= Listed buildings in Drighlington =

Drighlington is a civil parish in the metropolitan borough of the City of Leeds, West Yorkshire, England. It contains twelve listed buildings that are recorded in the National Heritage List for England. Of these, one is listed at Grade I, the highest of the three grades, and the others are at Grade II, the lowest grade. The parish contains the village of Drighlington and the surrounding countryside. Most of the listed buildings are houses, and the others include farm buildings, a restaurant and associated former stable block, a church, a former school, and a milestone.

◇ ◇ ◇ ◇

[To be done]:
1) How many listed buildings does the Drighlington passage say the parish contains?
2) Copy word for word the part of the Drighlington passage starting with "Drighlington is a" and going on through "and a milestone.".
3) Name every geographic place that the Drighlington passage mentions.

◇ ◇ ◇ ◇

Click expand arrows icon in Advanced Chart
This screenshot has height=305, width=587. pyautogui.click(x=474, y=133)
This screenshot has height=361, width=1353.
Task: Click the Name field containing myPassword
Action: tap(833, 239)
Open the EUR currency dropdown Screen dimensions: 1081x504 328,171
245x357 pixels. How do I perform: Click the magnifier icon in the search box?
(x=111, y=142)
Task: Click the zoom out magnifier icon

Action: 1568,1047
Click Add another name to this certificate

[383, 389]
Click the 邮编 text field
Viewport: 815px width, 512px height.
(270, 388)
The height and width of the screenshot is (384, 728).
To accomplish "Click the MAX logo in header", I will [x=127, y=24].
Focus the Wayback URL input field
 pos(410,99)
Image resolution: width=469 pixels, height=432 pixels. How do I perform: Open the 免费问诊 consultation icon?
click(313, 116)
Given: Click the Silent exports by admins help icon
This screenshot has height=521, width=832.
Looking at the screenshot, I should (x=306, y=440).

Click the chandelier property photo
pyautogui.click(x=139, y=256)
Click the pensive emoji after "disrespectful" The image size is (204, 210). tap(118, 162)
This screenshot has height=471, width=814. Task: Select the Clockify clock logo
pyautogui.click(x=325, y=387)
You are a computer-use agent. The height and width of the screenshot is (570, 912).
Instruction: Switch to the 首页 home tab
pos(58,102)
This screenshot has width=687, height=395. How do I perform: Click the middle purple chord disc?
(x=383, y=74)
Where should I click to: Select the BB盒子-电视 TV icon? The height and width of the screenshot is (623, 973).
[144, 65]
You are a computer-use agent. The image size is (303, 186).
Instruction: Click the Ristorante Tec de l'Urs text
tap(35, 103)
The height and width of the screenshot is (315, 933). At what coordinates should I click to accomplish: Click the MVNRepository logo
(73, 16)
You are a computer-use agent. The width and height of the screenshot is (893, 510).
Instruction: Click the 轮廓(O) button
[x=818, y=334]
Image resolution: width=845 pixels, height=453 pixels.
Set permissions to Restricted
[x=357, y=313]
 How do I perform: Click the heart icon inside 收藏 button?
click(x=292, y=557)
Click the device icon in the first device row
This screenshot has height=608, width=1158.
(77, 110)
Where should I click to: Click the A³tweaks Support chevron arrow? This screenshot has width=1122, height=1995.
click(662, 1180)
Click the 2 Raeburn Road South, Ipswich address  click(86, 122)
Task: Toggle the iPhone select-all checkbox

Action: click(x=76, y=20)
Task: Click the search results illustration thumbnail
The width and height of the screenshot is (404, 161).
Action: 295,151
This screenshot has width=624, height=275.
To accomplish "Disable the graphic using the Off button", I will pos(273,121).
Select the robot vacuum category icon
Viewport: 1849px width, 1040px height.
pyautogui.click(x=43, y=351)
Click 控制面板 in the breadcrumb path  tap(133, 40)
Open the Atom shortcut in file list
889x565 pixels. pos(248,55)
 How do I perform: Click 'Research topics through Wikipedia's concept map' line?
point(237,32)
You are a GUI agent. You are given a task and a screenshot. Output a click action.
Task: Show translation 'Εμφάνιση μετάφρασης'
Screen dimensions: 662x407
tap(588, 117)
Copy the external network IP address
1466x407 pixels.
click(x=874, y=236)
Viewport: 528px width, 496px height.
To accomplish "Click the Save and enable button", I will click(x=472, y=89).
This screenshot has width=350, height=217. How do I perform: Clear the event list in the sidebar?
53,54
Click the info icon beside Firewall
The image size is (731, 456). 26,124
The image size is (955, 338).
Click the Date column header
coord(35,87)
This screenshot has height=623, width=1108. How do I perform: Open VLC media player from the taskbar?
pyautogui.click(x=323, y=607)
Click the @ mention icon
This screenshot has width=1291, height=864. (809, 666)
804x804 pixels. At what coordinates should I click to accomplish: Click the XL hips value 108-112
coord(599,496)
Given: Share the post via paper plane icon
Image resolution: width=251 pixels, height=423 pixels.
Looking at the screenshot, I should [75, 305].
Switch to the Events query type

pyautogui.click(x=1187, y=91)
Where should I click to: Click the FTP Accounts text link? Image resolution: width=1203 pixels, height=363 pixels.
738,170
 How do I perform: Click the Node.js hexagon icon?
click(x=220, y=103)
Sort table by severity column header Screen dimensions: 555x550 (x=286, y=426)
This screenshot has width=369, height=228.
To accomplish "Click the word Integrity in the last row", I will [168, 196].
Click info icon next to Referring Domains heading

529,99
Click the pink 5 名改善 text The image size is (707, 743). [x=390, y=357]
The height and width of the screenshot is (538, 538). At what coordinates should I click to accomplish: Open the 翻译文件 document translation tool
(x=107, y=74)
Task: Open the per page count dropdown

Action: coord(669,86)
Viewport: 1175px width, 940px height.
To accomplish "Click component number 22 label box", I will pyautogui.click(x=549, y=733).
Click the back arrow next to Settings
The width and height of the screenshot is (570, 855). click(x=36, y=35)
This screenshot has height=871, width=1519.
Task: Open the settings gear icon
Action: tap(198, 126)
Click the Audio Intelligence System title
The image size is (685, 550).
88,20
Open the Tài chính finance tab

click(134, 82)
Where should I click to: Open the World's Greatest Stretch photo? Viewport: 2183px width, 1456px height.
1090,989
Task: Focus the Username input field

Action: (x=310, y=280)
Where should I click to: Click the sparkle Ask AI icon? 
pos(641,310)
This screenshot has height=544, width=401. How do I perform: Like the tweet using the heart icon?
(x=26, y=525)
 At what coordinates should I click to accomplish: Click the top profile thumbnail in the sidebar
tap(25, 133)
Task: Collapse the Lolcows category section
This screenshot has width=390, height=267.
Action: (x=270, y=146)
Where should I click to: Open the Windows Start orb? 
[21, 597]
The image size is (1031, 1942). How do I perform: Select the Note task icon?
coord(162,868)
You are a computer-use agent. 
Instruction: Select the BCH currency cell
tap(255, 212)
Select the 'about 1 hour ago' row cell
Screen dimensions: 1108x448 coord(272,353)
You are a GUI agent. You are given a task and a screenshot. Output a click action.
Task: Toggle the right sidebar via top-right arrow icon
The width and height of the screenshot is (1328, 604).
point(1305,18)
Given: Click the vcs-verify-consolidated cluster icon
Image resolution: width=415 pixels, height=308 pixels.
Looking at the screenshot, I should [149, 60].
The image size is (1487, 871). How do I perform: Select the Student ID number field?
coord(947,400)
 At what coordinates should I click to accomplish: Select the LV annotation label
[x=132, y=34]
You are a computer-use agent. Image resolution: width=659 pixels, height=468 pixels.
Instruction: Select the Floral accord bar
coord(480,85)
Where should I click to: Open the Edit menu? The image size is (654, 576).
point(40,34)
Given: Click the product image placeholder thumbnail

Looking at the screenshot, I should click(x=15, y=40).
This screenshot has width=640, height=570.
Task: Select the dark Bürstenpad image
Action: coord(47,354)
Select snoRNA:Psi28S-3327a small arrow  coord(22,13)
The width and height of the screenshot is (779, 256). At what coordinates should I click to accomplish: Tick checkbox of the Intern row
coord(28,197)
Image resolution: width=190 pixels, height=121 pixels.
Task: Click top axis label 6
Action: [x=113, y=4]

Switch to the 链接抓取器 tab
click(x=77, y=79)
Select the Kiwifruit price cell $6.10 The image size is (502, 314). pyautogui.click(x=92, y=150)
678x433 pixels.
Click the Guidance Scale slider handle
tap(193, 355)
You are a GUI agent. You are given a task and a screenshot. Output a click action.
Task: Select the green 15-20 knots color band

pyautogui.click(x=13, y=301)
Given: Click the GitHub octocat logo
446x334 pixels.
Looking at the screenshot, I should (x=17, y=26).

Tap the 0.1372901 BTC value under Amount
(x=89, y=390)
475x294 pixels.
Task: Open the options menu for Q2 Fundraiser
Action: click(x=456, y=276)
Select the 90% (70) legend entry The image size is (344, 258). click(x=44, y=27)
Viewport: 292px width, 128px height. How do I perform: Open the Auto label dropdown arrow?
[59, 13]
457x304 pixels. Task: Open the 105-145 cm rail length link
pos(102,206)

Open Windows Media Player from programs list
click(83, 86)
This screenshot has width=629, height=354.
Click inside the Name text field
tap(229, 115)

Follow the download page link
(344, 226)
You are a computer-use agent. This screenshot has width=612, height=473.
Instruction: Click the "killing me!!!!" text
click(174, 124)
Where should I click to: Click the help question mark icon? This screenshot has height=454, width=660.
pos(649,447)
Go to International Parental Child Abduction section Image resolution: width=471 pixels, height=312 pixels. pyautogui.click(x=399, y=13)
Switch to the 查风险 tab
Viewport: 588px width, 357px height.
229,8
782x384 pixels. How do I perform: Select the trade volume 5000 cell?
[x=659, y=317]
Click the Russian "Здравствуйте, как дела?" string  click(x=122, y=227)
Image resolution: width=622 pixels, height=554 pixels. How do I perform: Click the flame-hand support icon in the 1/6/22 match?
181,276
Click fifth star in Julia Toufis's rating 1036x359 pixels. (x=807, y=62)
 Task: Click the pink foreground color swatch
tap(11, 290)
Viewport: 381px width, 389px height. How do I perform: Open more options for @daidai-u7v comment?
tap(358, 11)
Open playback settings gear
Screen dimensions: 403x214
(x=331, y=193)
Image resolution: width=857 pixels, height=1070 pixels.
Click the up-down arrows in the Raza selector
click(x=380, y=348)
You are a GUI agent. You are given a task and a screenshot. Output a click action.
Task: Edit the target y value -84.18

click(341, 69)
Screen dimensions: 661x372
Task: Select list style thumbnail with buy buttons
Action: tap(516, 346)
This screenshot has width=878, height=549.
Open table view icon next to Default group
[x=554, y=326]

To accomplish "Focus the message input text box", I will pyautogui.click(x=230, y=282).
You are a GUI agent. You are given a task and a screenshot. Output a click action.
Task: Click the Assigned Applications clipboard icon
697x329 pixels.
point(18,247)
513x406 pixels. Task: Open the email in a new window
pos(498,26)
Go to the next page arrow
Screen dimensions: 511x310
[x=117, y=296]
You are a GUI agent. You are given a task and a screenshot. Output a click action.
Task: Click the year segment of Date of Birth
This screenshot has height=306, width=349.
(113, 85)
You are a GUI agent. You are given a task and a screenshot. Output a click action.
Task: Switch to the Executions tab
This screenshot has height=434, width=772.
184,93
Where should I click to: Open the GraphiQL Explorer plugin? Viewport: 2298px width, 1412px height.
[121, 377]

◇ ◇ ◇ ◇

[Solutions by task]:
1) Twelve

2)
Drighlington is a civil parish in the metropolitan borough of the City of Leeds, West Yorkshire, England. It contains twelve listed buildings that are recorded in the National Heritage List for England. Of these, one is listed at Grade I, the highest of the three grades, and the others are at Grade II, the lowest grade. The parish contains the village of Drighlington and the surrounding countryside. Most of the listed buildings are houses, and the others include farm buildings, a restaurant and associated former stable block, a church, a former school, and a milestone.

3) Drighlington, the City of Leeds, West Yorkshire, England